(Beginning of EXTRACTED DATA)

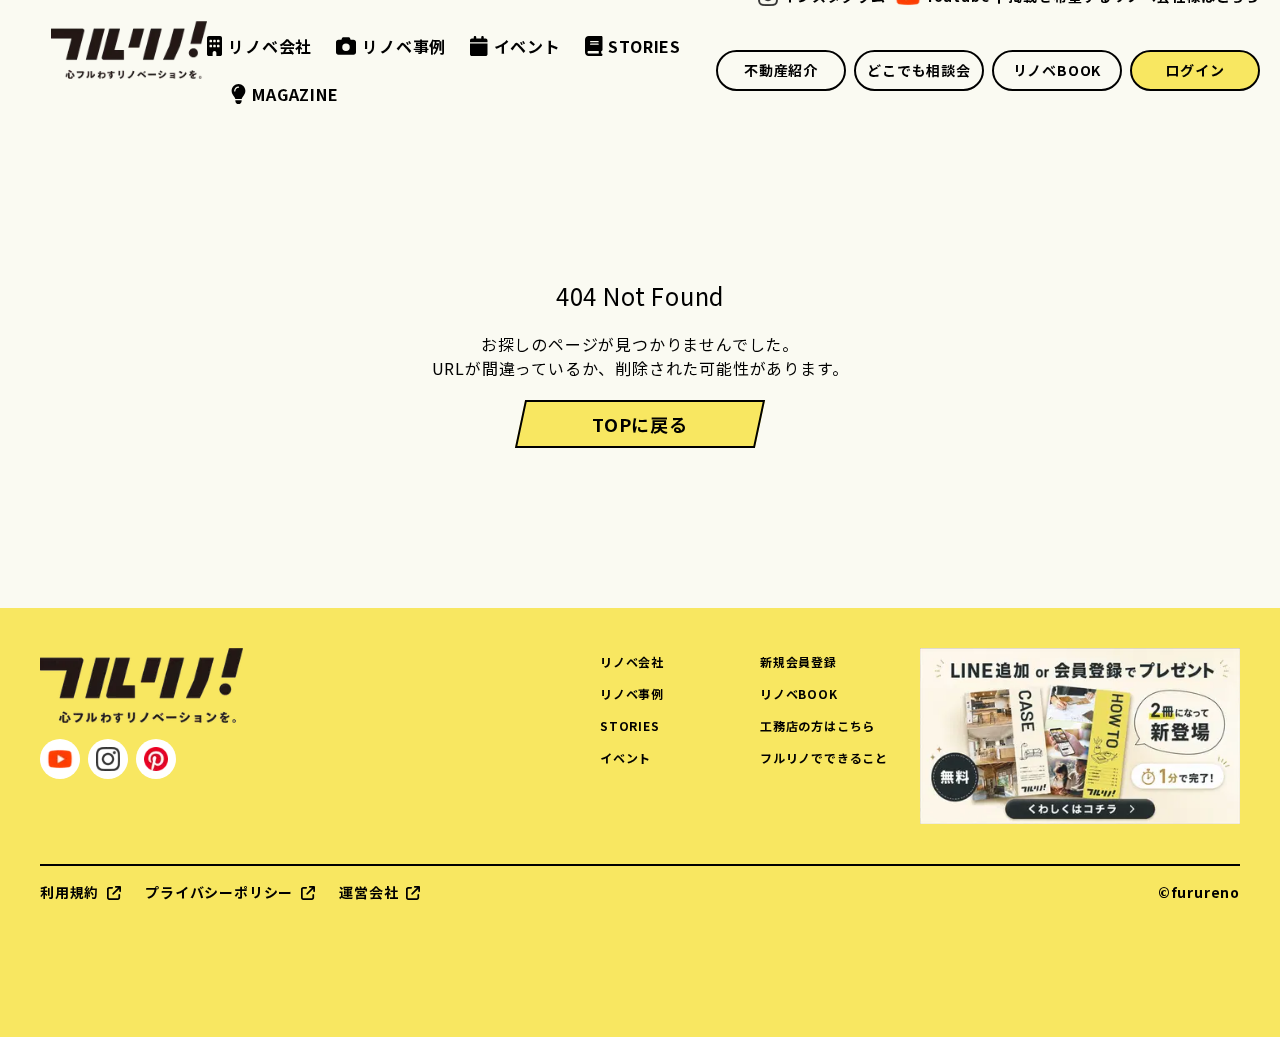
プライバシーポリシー (219, 892)
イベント (625, 757)
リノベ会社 (632, 661)
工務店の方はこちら (817, 725)
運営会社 (368, 892)
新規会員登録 (798, 661)
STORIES (630, 725)
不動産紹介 (781, 70)
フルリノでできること (824, 757)
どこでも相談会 (919, 70)
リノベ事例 (632, 693)
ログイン (1194, 70)
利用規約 (69, 892)
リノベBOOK (1057, 70)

(End of EXTRACTED DATA)

▸ **WHAT TO WORK ON**: This exercise needs every entry retyped exactly, with the pictures removed.

▸ **YOUR SOLUTION**:
プライバシーポリシー (219, 892)
イベント (625, 757)
リノベ会社 (632, 661)
工務店の方はこちら (817, 725)
運営会社 (368, 892)
新規会員登録 (798, 661)
STORIES (630, 725)
不動産紹介 (781, 70)
フルリノでできること (824, 757)
どこでも相談会 (919, 70)
リノベ事例 (632, 693)
ログイン (1194, 70)
利用規約 (69, 892)
リノベBOOK (1057, 70)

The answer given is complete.